- ЗАДАНИЯ ДЛЯ ВЫПОЛНЕНИЯ
**A)** Перепишите из отрывка о женских клубах всё от слов «Но не всякое» и до слов «в данной среде.».
**B)** Под каким лозунгом, по отрывку о женских клубах, такие клубы могут объединяться вместо борьбы с гендерной дискриминацией?

- ВЫБРАННЫЙ ОТРЫВОК
● ● ● ● ●
Но не всякое объединение способствует такому (феминистскому) росту сознания. Круг женщин может работать над совсем другой повесткой — ну, скажем, над вопросом: «Как найти и удержать богатого мужа», «Как управлять мужчинами?». Если у женщин нет возможности добиваться власти процедурным способом, им остается или менять свое положение в обществе, или приспосабливаться к нему. Приспосабливаться безопаснее, проще, социально одобряемо. Это приспособление включает маневрирование и манипулирование: если нет реальной власти, значит, будет подковерная борьба. 
В этом смысле женские клубы совершенно непредсказуемы. Они могут бороться против гендерной дискриминации, а могут, наоборот, объединяться под лозунгом «мы — слабый пол». Или мозаично сочетать и первое, и второе. Это зависит от множества факторов, включая культурный капитал и характер отношений в данной организации или в данной среде.
● ● ● ● ●
- БЛОК ДАННЫХ
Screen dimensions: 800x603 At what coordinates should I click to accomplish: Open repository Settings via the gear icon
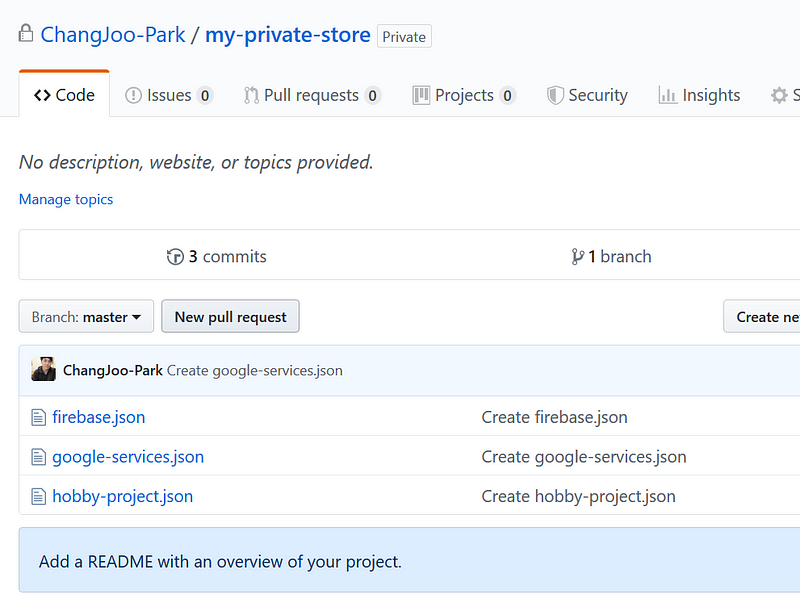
● ● ● ● ●
- РЕШЕНИЯ ЗАДАНИЙ
**A)**
Но не всякое объединение способствует такому (феминистскому) росту сознания. Круг женщин может работать над совсем другой повесткой — ну, скажем, над вопросом: «Как найти и удержать богатого мужа», «Как управлять мужчинами?». Если у женщин нет возможности добиваться власти процедурным способом, им остается или менять свое положение в обществе, или приспосабливаться к нему. Приспосабливаться безопаснее, проще, социально одобряемо. Это приспособление включает маневрирование и манипулирование: если нет реальной власти, значит, будет подковерная борьба. 
В этом смысле женские клубы совершенно непредсказуемы. Они могут бороться против гендерной дискриминации, а могут, наоборот, объединяться под лозунгом «мы — слабый пол». Или мозаично сочетать и первое, и второе. Это зависит от множества факторов, включая культурный капитал и характер отношений в данной организации или в данной среде.

**B)** Под лозунгом «мы — слабый пол».